Johan
- Fecha: 06 / Mayo / 2022
Antes de que la pandemia se lo llevara todo por delante, tuve una escuela. El sueño secreto de todo maestro. La mía tenía seis estudiantes. A veces eran ocho. Y en algunas ocasiones llegábamos a 10. Casi todos estaban escolarizados en Aguazul (Casanare). En el comedor de la casa donde vivía improvisábamos el salón, que servía la primera parte de la clase de eso, de comedor. Una vez consumida la merienda, empezábamos a conversar, a explorar los saberes y a hacer algunas operaciones. Se trataba de fortalecer sus conocimientos en inglés, español y matemáticas. Como tenían distintas edades y, por lo tanto, distintas ideas de las cosas, lo sensato era crear estrategias comunitarias de aprendizaje.
Y así fue. El menor de todos, Johan, un niño de seis años, llegó de último a la mesa servida de la escuela. Al principio no miraba a nadie. Cuando levantaba los ojos del piso, apenas unos pocos segundos nos permitían verlo y que nos viera. Devoraba la merienda al instante y siempre pedía más. Poco a poco fue encontrando su propio acomodo y, como todos esperábamos a que terminara con sus propios deberes, no se sentía ni presionado ni invisible. Empezaron a ocurrir pequeños milagros esperados y construidos. Johan pedía ayuda y hacía bromas. Síntomas contundentes de que las cosas iban por buen camino. Eso sí, seguía repitiendo merienda.
En lenguaje, cuando empezamos a repasar a través de cuentos, refranes y canciones las personas gramaticales, las formas del verbo y sus tiempos, Johan se demoró un poco más que de costumbre con aquello de las personas gramaticales. Siempre dudé en insistir en que las diferenciara. Lo cierto es que entre todos, cada uno con ejemplos diferentes, le trataban de explicar que hay un yo, un tú y un él o ella. Y que luego hay un nosotros, un ustedes y un ellos. Entendía bien el plural y el singular, pero no lograba entender (al menos eso creíamos todos) a las personas que hablaban y menos que fueran seis.

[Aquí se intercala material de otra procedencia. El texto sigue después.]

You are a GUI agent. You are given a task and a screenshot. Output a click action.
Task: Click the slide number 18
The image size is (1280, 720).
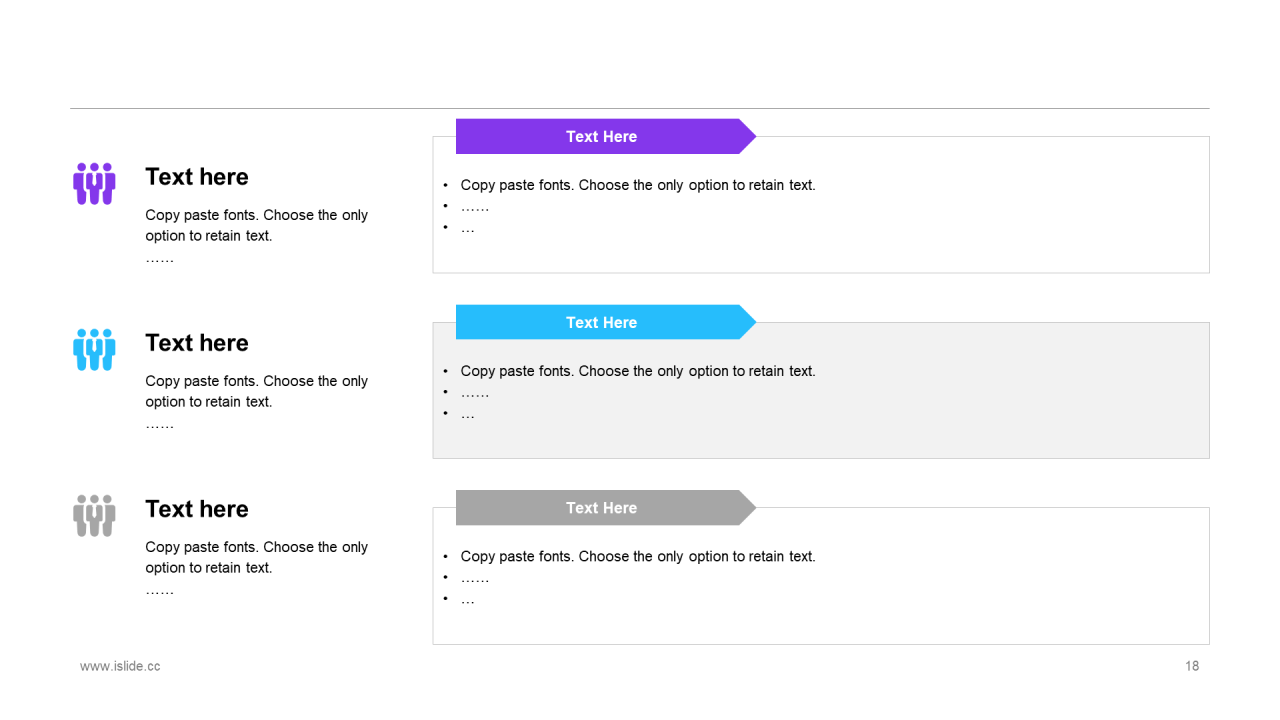[1192, 666]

Con el paso de los meses, los saberes fueron habitando en cada uno de mis jóvenes discípulos y para mi dicha, a pesar de las diferencias de edad, biología y mente (o justamente por ellas), éramos un grupo lleno de lenguajes comunes, gestos cifrados y afectos esparcidos. Mejor dicho, una pequeña hermandad. Y, claro, como no existía la presión de la nota ni de ganarle a nadie porque todos eran importantes, una alegre serenidad campeaba en los espíritus. Teníamos tiempo a manos llenas. Eso es lo que realmente debería tener una escuela.
Con el final del año, habíamos acordado que le preguntaría a cada uno lo que más quisiera y que podía escoger entre las tres materias la que más le gustara. Para sorpresa de todos, Johan dijo que él había estudiado las personas gramaticales. Y que en inglés también. Qué bien, le dije. Entonces le pedí que me dijera cuál era la primera persona del singular. Nosotros, me dijo. Todos nos miramos desconcertados y uno de los mayores le volvió a preguntar lleno de amor por su compañero. Johan, sin dudarlo, volvió a responder lo mismo: nosotros. Al tercer intento de otro de sus compañeros, Johan sin dejarlo terminar le volvió a contestar igual.
Un momento después comprendí y comprendimos que Johan tenía toda la razón. Porque él, después de un año juntos de compartir la mesa de la escuela, nunca se había sentido perteneciendo a algo, nunca se había sentido acogido y abrigado y valorado como con nosotros. Su escuela no lo esperaba. Su maestra no le tenía la paciencia que él necesitaba. Sus compañeros, más de 40, apenas lo reconocían. Faltarán algunos años para que Johan pueda explicar con sus propias palabras lo que hizo con una sola. Lo increíble es que nadie, gracias a Johan, podría poner en duda que la primera persona del singular somos nosotros. Se quedaría solo si lo hiciera.